Tiffany Johnson-W

Nursing graduate helped treat pandemic’s first official U.S. case

Nursing graduate helped treat pandemic’s first official U.S. case

Thu Apr 30, 2020

Tiffany Johnson

LEFT: Tiffany Johnson, front, is pictured with her boyfriend, Kevin Moulin. CENTER: Johnson poses for a picture recently without her PPE during a break. RIGHT: Johnson, right, is pictured in full PPE gear recently with a coworker at the Ochsner Emergency Room in Plaquemine, La.

Tiffany Johnson has been on the front lines of the United State’s Coronavirus crisis from the very start. In fact, she assisted with the treatment of the first official COVID-19 American patient.

Johnson, a 2013 Brazosport College Associate Degree of Nursing graduate, was an Emergency Room nurse at Washington state’s Providence Regional Medical Center Everett when the country’s first COVID-19 case — commonly known as Patient 0 — was confirmed positive at the facility on Jan. 20.

At the time, she and her boyfriend, Kevin, also an ER nurse, had already accepted new jobs as travel nurses. However, they were finishing up their tenures at the Washington hospital, helping their colleagues get through a busy flu season.

Then, a man who had recently traveled to Wuhan, China, was tested and received a positive diagnosis for COVID-19.

“The patient did the right thing,” Johnson said. “He called his doctor and his doctor called the health department, so he was at home in quarantine while we decided what to do. He was a very thoughtful human being.”

Once admitted, the hospital and its staff treated the patient with many necessary precautions, which included 24-hour care in full PPE gear. As an ER nurse, Johnson wasn’t part of the patient’s everyday intensive care team, but she did provide coverage. The patient has since recovered.

“An enormous amount of people worked around him to make sure he survived, especially when he started to turn a little bit,” she said. “But much of it in the beginning was a learning process.”
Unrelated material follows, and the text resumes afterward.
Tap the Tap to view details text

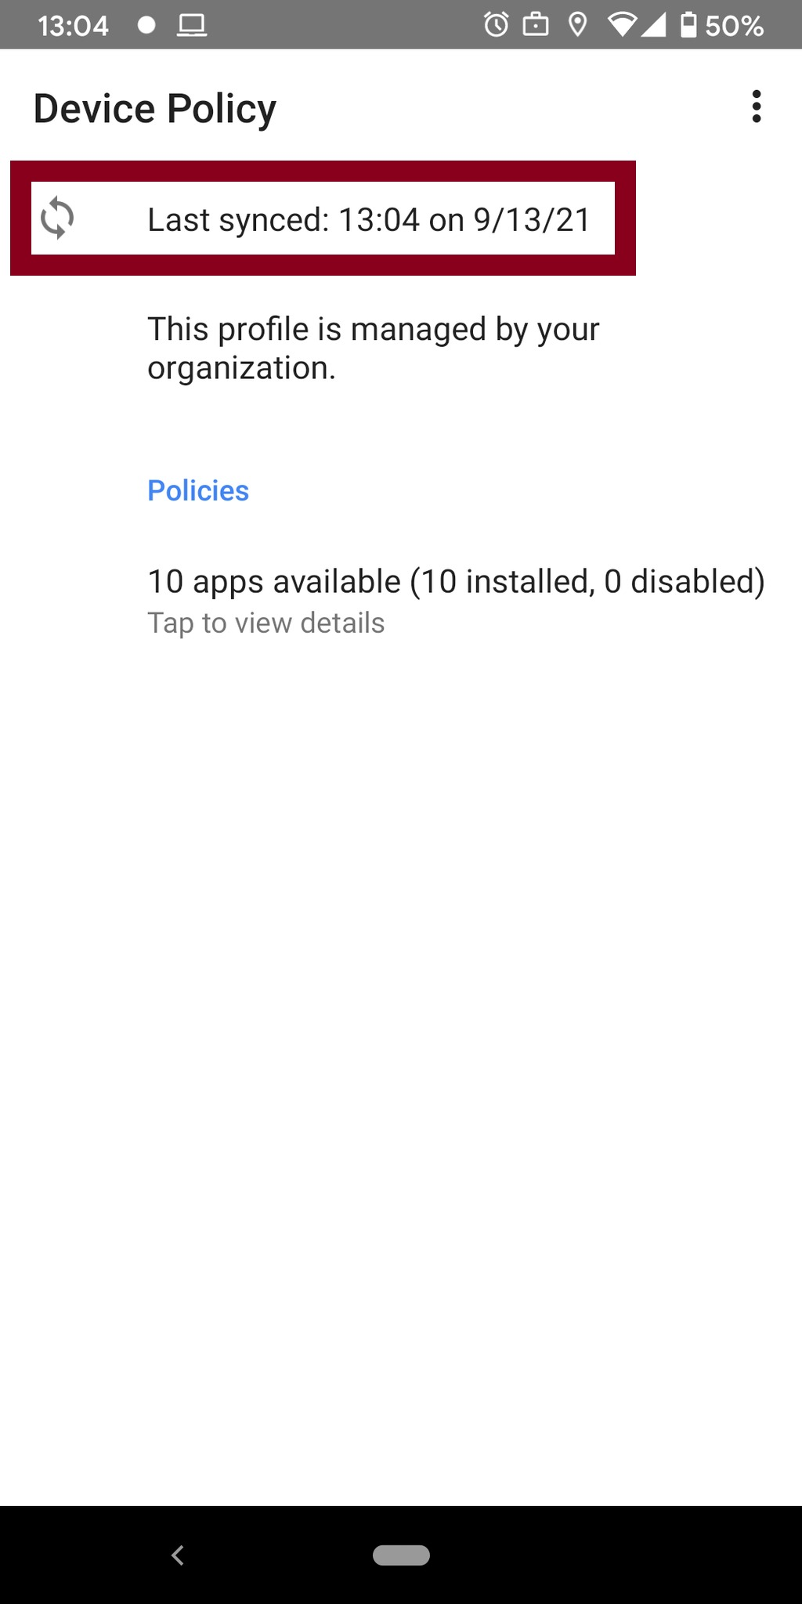pyautogui.click(x=266, y=623)
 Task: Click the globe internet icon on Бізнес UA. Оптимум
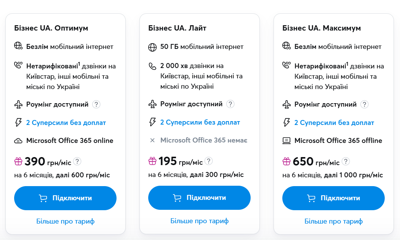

Months later, many experts now believe there was American COVID-19 spread before this case, but this is still registered as the first official case in the United States.

Having completed her time in Washington, Johnson is now on assignment with her boyfriend at an ER near Baton Rouge, La. They are continuing to see patients with Coronavirus.

For Johnson, who is originally from Alvin, just the thought of being in this situation would have been unfathomable 15 years ago. At that time, she was in her early 30s and helping to provide care for her grandmother in West Columbia.

“I was always interested in the medical field; I was even an EMT back in the day,” she said. “But with my grandmother, it was about six years of caregiving with her and I really saw the difference a good nurse could make.”

Soon after, she enrolled in BC’s nursing school at age 36 and earned her degree at 38.

“It doesn’t matter how old you are, they will show you how you can do it,” she said. “So here I am, now at 45, working as a travel ER nurse. I’ve had six years of heavy trauma experience in a level 2 trauma center, and it’s all because I got a wild hair one day and went down to BC and asked, ‘What do you guys think about me going to your nursing school?’”

As for her thoughts about getting through the current pandemic, Johnson urges people to stay at home, if possible. She also repeats the experts’ advice to wash your hands and cover your mouths. Most importantly, however, she reminds everyone to remember all those on the front lines — many of whom aren’t in the medical field.

“For us in the medical field, it’s amazing to see all the support we’ve received from our communities,” she said. “But I want to give a shout out to the people driving trucks to make sure we have food, the farmers still going out in the fields, the grocery store clerks, the pharmacy clerks and all the other people who never thought they’d be on the front lines of an epidemic, but they suddenly are. There is no way we could do what we do if these people weren’t stepping up and continuing to go to work every day.

“We are living in a reality that we didn’t envision ourselves living in six months ago,” she added. “Be as safe as you can and make the best decisions that you can make. And remember to be kind to yourself and those around you.”